OBJECTIVE: This study analyzed psychological representations in 58
subjects in order to achieve a better understanding of the relation between
adult borderline personality disorder and reported histories of childhood
sexual and physical abuse. METHOD: The subjects were 29 inpatients with
borderline personality disorder diagnosed according to the Diagnostic
Interview for Borderlines, 14 nonborderline inpatients with major
depressive disorder according to the Research Diagnostic Criteria, and 15
normal comparison subjects recruited from the community and screened for
the absence of psychopathology. Earliest memories were used as the source
of mental representations in all subjects. The memories were reliably coded
for malevolent affect tone, presence of deliberate injury, and
effectiveness of helpers. Family histories of childhood sexual and physical
abuse were obtained with the Familial Experiences Interview, a structured
interview. Abuse histories for a subset of the subjects were corroborated
by interviews with family members.

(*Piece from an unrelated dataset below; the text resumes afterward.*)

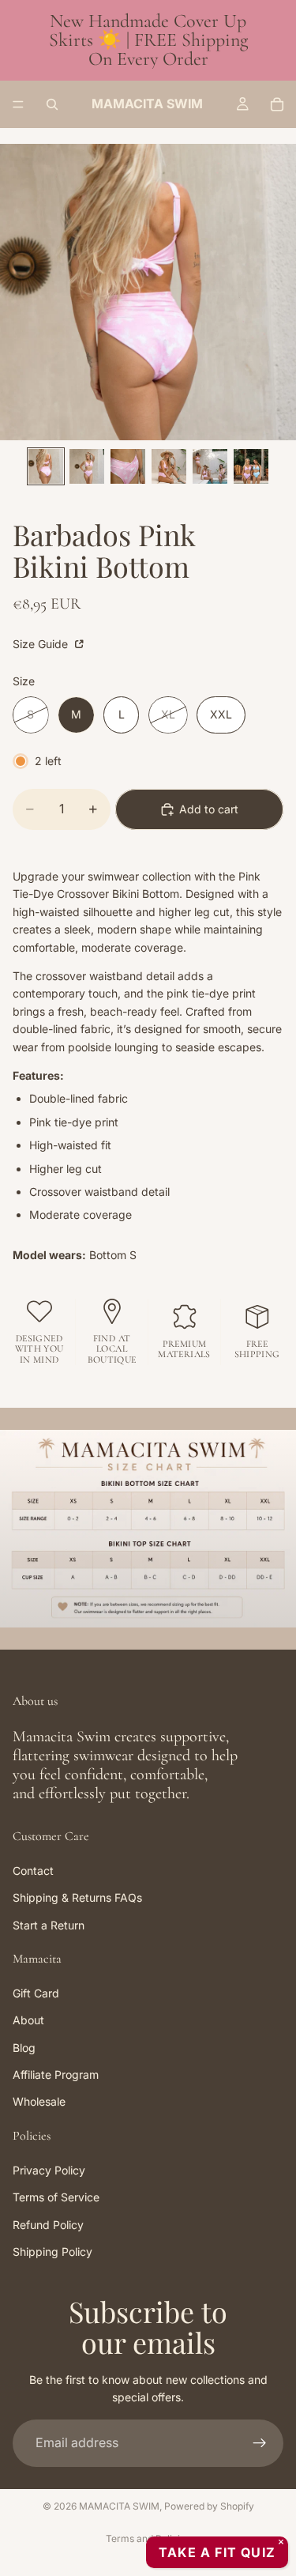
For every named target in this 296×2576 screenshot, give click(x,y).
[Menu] (18, 104)
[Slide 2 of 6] (86, 466)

RESULTS: A reported history of sexual
abuse, but not a reported history of physical abuse, predicted the presence
of extremely malevolent representations in these earliest memories as well
as representations involving deliberate injury. These two kinds of
representations also discriminated borderline patients who reported
histories of sexual abuse from borderline patients who did not report
sexual abuse. Mean affect tone (from malevolent to benevolent) did not,
however, discriminate sexually abused or physically abused subjects.
CONCLUSION: The results suggest that malevolent representations associated
with the borderline diagnosis in previous research may be partially related
to a history of childhood sexual abuse. Implications for the object
relations theory of borderline personality disorder are noted.